Print the lines below exactly, beginning with the one that contains "The height and width of the screenshot is (402, 700)." and stopping after the last line.

Stored items:
+-------+

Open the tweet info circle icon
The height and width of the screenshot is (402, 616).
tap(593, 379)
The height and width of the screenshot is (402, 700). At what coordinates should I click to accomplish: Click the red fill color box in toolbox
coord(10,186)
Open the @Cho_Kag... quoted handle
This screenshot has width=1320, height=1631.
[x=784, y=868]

+-------+

◆ Your response
The height and width of the screenshot is (402, 700). At what coordinates should I click to accomplish: Click the red fill color box in toolbox
coord(10,186)
Open the @Cho_Kag... quoted handle
This screenshot has width=1320, height=1631.
[x=784, y=868]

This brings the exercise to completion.